**Using the information:**
- A) In the clothes-shopping text, rewrite the part between "Shop, don’t ship." and "is and does.", inclusive, and change "Old Navy" to "Target".
- B) Using the clothes-shopping text, explain in one to three sentences why clothes and shoes should not be ordered online.
*** Opening of Page excerpt ***
Those are the only two real rules. Fun socks upgrade this look. Slacks and jeans both work with this.

Good luck looking lazy. I know it’s hard work.


Shop, don’t ship.

Okay, shopping ProTip: Don’t order clothes or shoes online. Remember, with clothes, fit is the most important factor & you MUST try everything on before buying it. Each company & each line of clothes in that company are going to have different cuts. If you think the waist size on your pants reflects actual inches, I will direct your attention to the chart below from The Style Blog:


Retail companies make sizes bigger to boost the self-esteem of the people buying it. Women have this worse than men, but it still exists for us. Why be ‘fat’ at H&M, when you could be ‘normal’ at Old Navy? But you’re still the same weight. Women, why buy a size 8, when you are a 4 at Banana Republic? It’s all in your head & that’s what marketing is and does.
*** Close of Page excerpt ***
*** Opening of Entries shown ***
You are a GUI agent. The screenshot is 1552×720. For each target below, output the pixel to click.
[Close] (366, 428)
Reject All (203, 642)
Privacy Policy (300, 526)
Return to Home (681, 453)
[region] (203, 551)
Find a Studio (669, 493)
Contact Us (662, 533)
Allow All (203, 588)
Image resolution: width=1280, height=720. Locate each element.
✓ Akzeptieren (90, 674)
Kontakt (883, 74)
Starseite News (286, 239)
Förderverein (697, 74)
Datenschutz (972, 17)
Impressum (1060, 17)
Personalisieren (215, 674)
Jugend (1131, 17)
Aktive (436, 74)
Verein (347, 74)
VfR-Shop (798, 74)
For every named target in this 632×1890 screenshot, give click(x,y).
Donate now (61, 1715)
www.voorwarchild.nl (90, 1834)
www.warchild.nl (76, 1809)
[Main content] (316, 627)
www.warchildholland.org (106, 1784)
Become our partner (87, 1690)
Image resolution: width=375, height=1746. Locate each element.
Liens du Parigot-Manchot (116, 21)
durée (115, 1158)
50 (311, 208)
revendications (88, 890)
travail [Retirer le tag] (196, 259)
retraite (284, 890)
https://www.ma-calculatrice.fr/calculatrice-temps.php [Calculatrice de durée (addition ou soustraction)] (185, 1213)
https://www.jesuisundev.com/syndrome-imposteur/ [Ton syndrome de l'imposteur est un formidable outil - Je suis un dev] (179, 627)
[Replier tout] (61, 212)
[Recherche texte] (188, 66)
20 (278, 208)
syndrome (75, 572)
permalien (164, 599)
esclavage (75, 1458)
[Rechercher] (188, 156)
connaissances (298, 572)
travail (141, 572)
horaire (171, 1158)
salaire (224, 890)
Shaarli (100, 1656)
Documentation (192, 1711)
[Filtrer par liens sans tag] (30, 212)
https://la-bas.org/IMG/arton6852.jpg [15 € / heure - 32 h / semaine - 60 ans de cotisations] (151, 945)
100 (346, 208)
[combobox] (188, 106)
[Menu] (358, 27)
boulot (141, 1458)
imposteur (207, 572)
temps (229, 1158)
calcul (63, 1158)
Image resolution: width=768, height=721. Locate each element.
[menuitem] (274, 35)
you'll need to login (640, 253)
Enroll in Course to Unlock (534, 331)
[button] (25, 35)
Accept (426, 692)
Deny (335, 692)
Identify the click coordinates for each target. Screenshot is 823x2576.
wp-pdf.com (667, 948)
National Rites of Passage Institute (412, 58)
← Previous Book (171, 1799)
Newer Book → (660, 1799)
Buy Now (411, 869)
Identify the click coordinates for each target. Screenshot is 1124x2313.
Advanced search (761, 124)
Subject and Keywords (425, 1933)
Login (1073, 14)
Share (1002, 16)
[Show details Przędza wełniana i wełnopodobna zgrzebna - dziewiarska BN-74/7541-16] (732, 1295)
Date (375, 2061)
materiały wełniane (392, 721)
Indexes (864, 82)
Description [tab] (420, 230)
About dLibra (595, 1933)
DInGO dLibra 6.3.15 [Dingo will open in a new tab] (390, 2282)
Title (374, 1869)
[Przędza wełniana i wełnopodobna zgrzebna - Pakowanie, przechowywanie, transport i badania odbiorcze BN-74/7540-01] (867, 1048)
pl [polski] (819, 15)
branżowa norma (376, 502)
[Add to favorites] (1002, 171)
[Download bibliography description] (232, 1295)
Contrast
*** Close of Entries shown ***
**Solutions in order:**
- A)
Shop, don’t ship.

Okay, shopping ProTip: Don’t order clothes or shoes online. Remember, with clothes, fit is the most important factor & you MUST try everything on before buying it. Each company & each line of clothes in that company are going to have different cuts. If you think the waist size on your pants reflects actual inches, I will direct your attention to the chart below from The Style Blog:


Retail companies make sizes bigger to boost the self-esteem of the people buying it. Women have this worse than men, but it still exists for us. Why be ‘fat’ at H&M, when you could be ‘normal’ at Target? But you’re still the same weight. Women, why buy a size 8, when you are a 4 at Banana Republic? It’s all in your head & that’s what marketing is and does.

- B) Fit is the most important factor with clothes, so everything must be tried on before buying. Each company, and each line of clothes within a company, has different cuts.